Em seu propósito de deixar o Estado mínimo e inerte no Brasil, a aliança ultraliberais-populistas de direita milicianos cortará ⅓ da Petrobras!
Rodrigo Polito (Valor, 14/07/2020) informa: a Petrobras espera reduzir em 34% o número de empregados próprios, informou a companhia, sem indicar prazo para alcançar a meta. O objetivo é diminuir a força de trabalho dos atuais 45,5 mil funcionários para 30 mil pessoas.
De acordo com a empresa, a redução em mais de um terço da força de trabalho deve ser alcançada a partir do desligamento de cerca de 10 mil funcionários pelos programas de demissão voluntária (PDV) e de outros funcionários por meio dos planos de desinvestimentos. Segundo a estatal, existe um PDV específico para este público no momento do fechamento da operação de venda do ativo.
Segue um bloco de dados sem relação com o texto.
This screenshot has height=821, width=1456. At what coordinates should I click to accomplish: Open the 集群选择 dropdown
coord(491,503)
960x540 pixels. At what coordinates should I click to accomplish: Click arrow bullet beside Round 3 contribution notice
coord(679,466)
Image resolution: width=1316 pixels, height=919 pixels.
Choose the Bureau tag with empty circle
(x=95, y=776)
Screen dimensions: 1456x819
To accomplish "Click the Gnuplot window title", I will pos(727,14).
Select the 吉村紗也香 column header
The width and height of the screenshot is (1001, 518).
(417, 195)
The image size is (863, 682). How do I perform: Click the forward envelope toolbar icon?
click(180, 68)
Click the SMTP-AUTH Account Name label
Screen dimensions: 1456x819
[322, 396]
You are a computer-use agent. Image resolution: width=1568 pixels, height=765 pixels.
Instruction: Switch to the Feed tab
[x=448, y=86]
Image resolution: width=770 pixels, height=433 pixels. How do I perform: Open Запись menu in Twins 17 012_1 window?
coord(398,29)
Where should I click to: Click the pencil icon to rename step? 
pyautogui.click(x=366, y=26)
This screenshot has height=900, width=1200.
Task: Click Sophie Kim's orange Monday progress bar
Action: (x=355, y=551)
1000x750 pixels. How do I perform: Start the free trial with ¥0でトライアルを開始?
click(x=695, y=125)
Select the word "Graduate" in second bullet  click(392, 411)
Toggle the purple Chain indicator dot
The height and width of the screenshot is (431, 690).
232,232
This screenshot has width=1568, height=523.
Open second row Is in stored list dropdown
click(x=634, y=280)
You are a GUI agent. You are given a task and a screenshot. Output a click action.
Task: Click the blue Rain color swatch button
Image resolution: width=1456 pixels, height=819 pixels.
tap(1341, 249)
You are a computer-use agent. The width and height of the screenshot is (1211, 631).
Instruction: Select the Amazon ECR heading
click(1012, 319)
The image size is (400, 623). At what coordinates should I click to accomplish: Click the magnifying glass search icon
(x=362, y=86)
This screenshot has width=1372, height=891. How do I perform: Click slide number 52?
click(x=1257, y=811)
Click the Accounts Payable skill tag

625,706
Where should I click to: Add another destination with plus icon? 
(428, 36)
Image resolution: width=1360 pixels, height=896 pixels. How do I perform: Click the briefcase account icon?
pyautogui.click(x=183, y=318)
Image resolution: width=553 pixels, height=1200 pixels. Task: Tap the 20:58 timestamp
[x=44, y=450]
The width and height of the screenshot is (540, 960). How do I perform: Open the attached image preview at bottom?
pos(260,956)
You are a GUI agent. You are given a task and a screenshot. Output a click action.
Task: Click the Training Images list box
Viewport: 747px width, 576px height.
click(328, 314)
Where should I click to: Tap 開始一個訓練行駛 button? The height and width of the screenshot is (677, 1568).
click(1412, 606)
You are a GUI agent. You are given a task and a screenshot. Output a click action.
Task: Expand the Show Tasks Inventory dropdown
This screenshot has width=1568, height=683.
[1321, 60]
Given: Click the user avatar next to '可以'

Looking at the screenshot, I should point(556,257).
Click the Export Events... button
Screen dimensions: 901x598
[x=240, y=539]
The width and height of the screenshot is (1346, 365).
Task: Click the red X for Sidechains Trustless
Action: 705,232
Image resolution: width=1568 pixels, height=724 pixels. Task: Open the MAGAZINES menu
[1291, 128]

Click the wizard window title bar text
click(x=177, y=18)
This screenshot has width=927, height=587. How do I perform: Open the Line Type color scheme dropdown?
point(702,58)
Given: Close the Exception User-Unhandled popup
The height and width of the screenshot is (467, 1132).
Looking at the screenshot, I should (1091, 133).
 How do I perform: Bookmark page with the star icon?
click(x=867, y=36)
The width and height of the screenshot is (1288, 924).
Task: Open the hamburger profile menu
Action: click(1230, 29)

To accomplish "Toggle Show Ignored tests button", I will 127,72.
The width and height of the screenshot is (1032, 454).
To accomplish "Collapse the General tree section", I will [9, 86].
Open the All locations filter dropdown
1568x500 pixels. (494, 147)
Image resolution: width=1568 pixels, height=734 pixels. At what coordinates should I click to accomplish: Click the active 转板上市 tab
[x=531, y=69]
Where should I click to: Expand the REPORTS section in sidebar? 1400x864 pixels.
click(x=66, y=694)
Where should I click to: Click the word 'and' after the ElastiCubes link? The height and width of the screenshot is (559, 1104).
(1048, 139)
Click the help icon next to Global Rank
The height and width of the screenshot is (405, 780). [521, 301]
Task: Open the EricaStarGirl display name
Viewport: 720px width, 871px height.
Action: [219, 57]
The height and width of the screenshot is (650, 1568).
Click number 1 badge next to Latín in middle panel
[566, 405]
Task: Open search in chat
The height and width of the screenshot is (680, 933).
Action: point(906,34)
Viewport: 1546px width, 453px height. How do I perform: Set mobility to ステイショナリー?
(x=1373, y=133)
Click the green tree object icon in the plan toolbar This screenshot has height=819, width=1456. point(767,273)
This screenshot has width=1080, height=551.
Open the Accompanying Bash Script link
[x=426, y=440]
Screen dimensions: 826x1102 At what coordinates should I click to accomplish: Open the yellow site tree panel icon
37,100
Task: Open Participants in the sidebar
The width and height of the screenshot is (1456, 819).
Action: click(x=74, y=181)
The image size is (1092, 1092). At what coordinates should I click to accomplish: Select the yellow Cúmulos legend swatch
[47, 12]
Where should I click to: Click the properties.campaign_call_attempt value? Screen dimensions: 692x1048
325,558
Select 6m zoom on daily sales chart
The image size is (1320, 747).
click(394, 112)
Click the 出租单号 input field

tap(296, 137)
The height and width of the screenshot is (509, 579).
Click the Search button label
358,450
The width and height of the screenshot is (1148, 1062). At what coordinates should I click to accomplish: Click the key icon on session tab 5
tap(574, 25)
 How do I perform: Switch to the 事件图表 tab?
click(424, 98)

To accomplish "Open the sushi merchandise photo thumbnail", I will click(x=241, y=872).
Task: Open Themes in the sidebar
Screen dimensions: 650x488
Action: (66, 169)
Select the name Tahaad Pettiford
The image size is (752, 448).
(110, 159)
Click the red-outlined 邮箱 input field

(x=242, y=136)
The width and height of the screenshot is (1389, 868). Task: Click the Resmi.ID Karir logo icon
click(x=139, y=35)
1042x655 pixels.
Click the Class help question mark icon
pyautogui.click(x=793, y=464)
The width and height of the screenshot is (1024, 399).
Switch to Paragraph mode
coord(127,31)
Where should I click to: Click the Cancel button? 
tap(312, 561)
Em “Live do Valor” realizada no início do mês, o presidente da Petrobras, Roberto Castello Branco, disse que os cerca de 10 mil inscritos nos PDVs devem se desligar entre 2020 e 2021. O número representa corte de 22% do efetivo da holding. Mas a meta, segundo o executivo, é reduzir o quadro para 30 mil pessoas. “[30 mil] é algo suficiente para que a companhia continue a operar bem”, disse ele na ocasião.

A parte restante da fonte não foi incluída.